Muitos manifestantes, inclusive professores, idosos e crianças, vestiram mascaras de gás, capacetes e óculos de proteção, precavendo-se contra o uso de gás lacrimogêneo e spray de pimenta por parte da polícia. Outros cobriram seus rostos com panos e camisetas em protesto contra a proposta de lei que visa a criminalizar o uso de máscaras em manifestações. No ato público de ontem, um elevado número de jovens aderiu à indumentária e tática Black Bloc, trajando máscaras e roupas pretas, engajando-se em gestos iconoclastas de ataque a imagens do poder político e econômico – o que eles chamam de “ação direta” e a imprensa de “vandalismo” – e resistindo à ação da polícia.

O ato seguiu pacificamente até a Cinelândia, até que milhares de manifestantes aglomeraram-se nas imediações da Câmara dos Vereadores e promoveram a depredação da lateral do prédio, na Rua Evaristo da Veiga, onde também foram atingidos agências bancárias, lixeiras e pontos de ônibus.  Enquanto policiais do Grupamento de Policiamento de Proximidade de Multidões (GPPM) – apelidados de alfa-numéricos – mantinham-se em formação a cerca de 100m da câmara, manifestantes picharam a fachada do edifício e quebraram as vidraças de janelas e portas com pedras, lançando morteiros e coquetéis molotov para o interior. Um grupo menor de rapazes explodiu bombas e jogou pedras na lateral oposta do prédio. Após cerca de trinta minutos assistindo à “ação direta” dos manifestantes, policiais começaram a dispersar a multidão com o apoio da tropa de Choque, lançando bombas de efeito moral, gás lacrimogêneo e gás de pimenta. Houve correria e muitas pessoas passaram mal com o efeito do gás.

Após a dispersão, os adeptos da tática Black Bloc espalharam-se pelo centro da cidade em grupos menores, destruindo uma série de agências bancárias, formando barricadas com sacos de lixo, fogueiras e ateando fogo em um ônibus para bloquear a rua e impedir a passagem da polícia. Chegaram inclusive a lançar pedras e coquetéis molotov contra o consulado americano. Iniciou-se uma intensa perseguição policial aos manifestantes pelos bairros do Centro, Lapa e Glória e, mais uma vez, a polícia lançou bombas contra todos os que se aglomeravam nas ruas, estivessem ou não praticando ataques ao patrimônio público e privado. Vídeos divulgados na internet mostraram o uso por parte da polícia de bombas de alta potência – conhecidas como “blue hell” – proibidas pela legislação nacional.

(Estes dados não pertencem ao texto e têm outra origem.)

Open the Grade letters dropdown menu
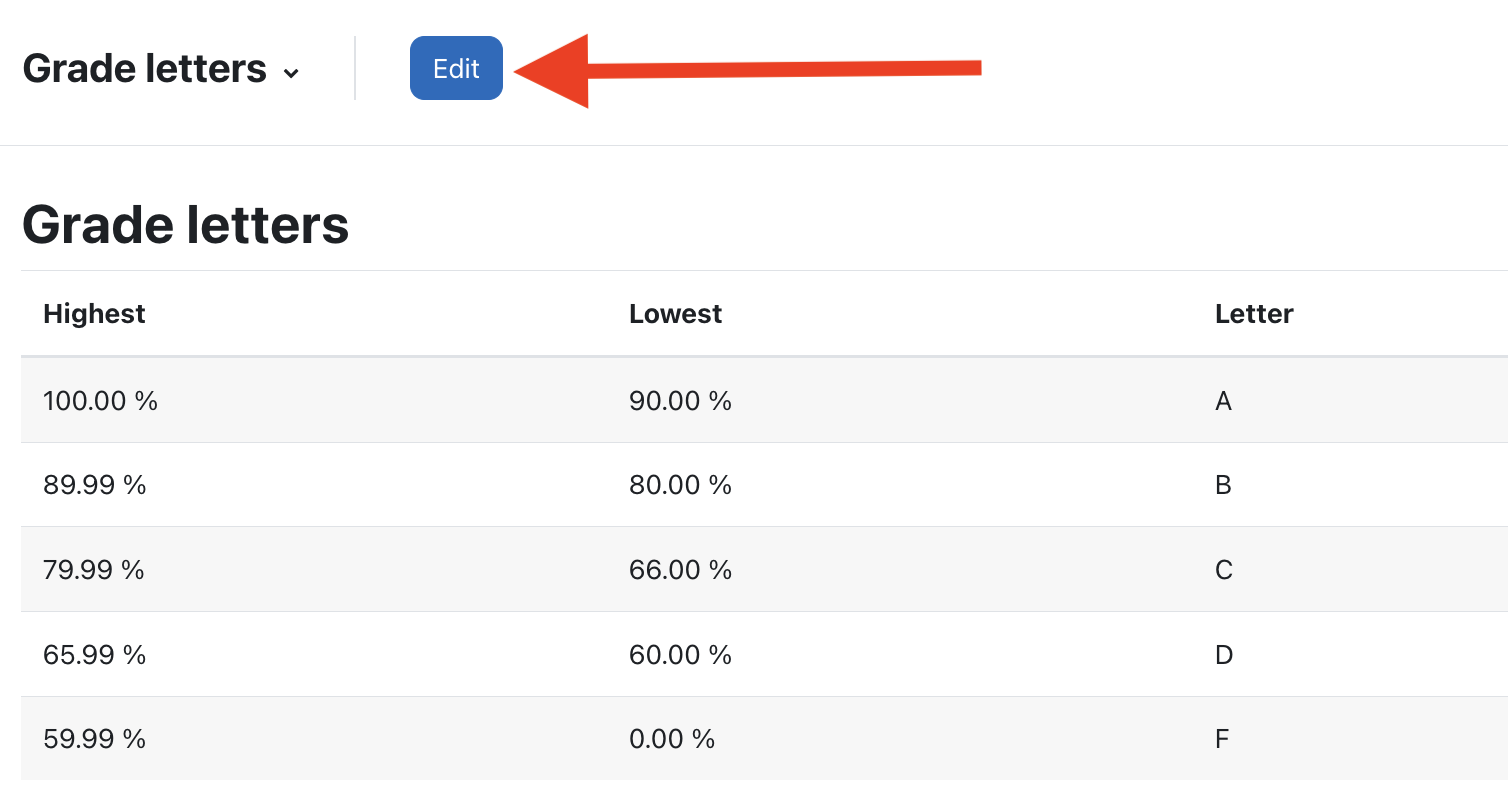The image size is (1508, 792). point(161,69)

Diferentemente da postura adotada na terça-feira passada, quando a polícia cercou a Câmara dos Vereadores com grades e iniciou preventivamente um violento ataque a professores e demais manifestantes para garantir que não atrapalhassem a votação do plano de cargos e salários, desta vez a polícia optou por manter-se distante dos manifestantes e aguardar que depredassem bastante o prédio para só então dispersar a multidão. Nesse interstício, a massa de manifestantes agrupada na lateral da câmara vibrava em apoio à ação dos Black Bloc. Tamanha ênfase na estratégia iconoclasta de protesto – a destruição deliberada de ícones – intensificou-se devido à profunda indignação popular contra a injustificável violência policial da semana anterior e contra a atitude dos vereadores de aprovar o plano de cargos e salários sem antes debatê-lo com o sindicato dos professores.

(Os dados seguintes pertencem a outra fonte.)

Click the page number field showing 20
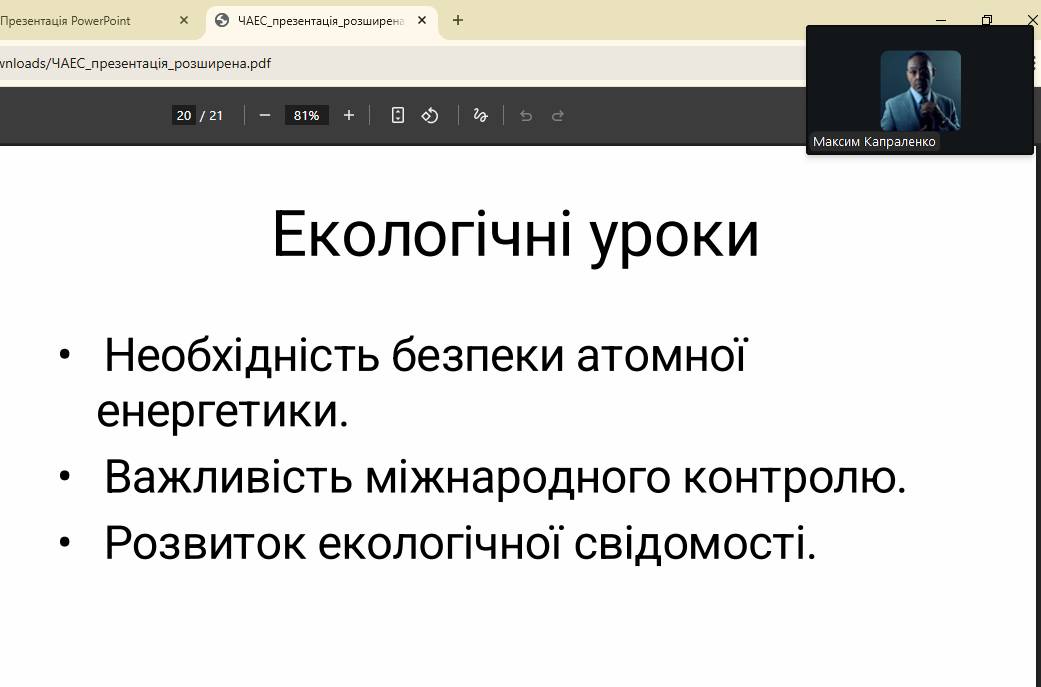Viewport: 1041px width, 687px height. click(x=184, y=115)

Instalou-se na Cinelândia uma verdadeira revolta popular direcionada às instituições supostamente democráticas que vêm se recusando a ouvir as vozes da rua e representar seu eleitorado; à polícia que impõe um modelo arbitrário de ordem e cerceia o direito à livre manifestação; e à priorização do interesse de empresários pelas políticas públicas e investimentos, em detrimento aos interesses da população. Assistimos a um momento crítico para a democracia representativa, em que o poder público encontra-se diante do dilema de optar pela ampliação dos mecanismos de participação popular democrática nas decisões políticas ou recrudescer a repressão policial às manifestações, colocando em risco a legitimidade do regime político vigente.